Moin,
die Karten werden verlost - und ich glaube nicht, dass die NutzerInnen sich ein Schild umhängen müssen: "ich habe eine Karte geschenkt bekommen, weil ich Trans* bin."
Die angekündigte Verlosung bringt so etwas ins Bewusstsein der Öffentlichkeit:
"Seit Anfang des Jahres wurden mehrere Hassverbrechen gegen LGBT verübt. In einer der Attacken wurde eine Transgender-Frau beschimpft und bewusstlos auf einem Platz im Stadtzentrum zurückgelassen".

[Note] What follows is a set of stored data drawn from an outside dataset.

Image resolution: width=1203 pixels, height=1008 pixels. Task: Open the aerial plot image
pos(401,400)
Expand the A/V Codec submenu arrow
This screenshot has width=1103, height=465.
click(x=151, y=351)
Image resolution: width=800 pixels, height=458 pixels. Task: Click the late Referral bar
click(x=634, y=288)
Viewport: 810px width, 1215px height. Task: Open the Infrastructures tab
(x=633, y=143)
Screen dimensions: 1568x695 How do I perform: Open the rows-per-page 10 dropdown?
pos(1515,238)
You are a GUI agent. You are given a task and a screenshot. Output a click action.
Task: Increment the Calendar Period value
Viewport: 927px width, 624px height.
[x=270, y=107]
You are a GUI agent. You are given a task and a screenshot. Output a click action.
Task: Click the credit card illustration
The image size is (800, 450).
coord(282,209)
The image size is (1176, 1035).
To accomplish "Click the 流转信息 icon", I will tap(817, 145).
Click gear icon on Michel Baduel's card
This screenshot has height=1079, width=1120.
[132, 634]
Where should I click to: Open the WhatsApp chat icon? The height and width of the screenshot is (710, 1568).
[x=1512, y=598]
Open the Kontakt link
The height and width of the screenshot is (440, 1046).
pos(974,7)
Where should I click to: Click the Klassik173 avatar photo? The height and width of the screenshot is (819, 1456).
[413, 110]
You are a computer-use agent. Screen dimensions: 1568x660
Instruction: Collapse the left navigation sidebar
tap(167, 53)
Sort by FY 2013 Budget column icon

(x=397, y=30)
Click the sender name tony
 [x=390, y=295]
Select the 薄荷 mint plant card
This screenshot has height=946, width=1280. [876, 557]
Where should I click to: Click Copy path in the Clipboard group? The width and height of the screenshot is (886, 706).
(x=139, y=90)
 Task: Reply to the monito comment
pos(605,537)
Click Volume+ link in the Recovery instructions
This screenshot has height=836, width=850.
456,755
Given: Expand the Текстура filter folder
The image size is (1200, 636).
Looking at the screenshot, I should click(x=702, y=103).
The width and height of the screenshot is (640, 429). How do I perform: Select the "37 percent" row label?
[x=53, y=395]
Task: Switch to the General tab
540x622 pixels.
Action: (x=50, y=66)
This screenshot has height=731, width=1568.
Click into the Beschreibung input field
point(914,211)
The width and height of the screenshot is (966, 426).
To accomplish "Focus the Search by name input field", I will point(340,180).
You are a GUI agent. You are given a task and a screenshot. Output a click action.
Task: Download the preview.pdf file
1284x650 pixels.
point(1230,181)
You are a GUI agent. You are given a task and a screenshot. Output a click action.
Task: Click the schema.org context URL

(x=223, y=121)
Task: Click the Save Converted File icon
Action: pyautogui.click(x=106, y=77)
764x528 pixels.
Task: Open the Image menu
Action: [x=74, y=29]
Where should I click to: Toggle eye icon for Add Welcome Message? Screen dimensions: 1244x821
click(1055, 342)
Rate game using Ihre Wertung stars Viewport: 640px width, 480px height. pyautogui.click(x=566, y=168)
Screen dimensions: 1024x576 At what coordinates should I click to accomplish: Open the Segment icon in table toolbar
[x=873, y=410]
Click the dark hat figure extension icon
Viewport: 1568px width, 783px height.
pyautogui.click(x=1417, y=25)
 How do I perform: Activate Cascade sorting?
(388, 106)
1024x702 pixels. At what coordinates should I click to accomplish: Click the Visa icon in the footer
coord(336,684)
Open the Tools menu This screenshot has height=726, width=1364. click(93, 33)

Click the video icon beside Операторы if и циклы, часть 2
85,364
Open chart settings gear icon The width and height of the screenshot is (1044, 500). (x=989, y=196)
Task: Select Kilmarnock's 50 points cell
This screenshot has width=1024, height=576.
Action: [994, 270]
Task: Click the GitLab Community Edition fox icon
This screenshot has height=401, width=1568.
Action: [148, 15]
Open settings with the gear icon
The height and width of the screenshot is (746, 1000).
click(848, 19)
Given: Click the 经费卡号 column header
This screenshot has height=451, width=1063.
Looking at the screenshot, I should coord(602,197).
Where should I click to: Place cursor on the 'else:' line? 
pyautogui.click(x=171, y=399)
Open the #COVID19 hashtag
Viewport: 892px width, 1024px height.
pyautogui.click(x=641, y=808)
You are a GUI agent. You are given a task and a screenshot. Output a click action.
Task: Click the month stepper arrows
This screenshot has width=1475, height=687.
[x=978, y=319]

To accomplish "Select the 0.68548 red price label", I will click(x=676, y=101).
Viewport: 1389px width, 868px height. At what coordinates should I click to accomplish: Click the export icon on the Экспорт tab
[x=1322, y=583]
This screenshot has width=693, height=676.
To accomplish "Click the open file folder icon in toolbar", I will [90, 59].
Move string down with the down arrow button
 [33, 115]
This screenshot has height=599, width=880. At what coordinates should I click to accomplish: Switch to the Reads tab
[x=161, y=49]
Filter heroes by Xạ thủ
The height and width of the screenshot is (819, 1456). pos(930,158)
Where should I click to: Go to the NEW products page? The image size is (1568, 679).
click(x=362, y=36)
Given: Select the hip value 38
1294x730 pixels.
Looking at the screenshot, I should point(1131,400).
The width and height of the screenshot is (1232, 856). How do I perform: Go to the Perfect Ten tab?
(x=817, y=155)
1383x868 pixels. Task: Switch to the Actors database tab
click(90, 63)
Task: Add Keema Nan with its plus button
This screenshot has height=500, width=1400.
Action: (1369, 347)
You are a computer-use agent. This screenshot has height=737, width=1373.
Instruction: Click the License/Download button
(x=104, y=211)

Natürlich sollten auch andere Menschen in den Genuss von "Freikarten" kommen, aber dieses ist nunmal eine Aktion "Für Trans*menschen" und nicht gegen soziale Ungerechtigkeiten. Die Metro setzt sich mit der Aktion, so denke ich, gezielt FÜR eine "Unterstützung durch Aufmerksamkeit FÜR Trans*menschen" ein.
Die Aufmerksamkeit haben sie nun erreicht - aber sicher nicht im gewünschten Sinne; schade!
Dabei: es geht um "38 kostenlose Jahreskarten"; ich möchte nicht wissen, wiviele Menschen täglich schwarz fahren, obwohl sie Geld genug haben...
... oder aber Freikarten haben, weil sie bei der Metro angestellt sind.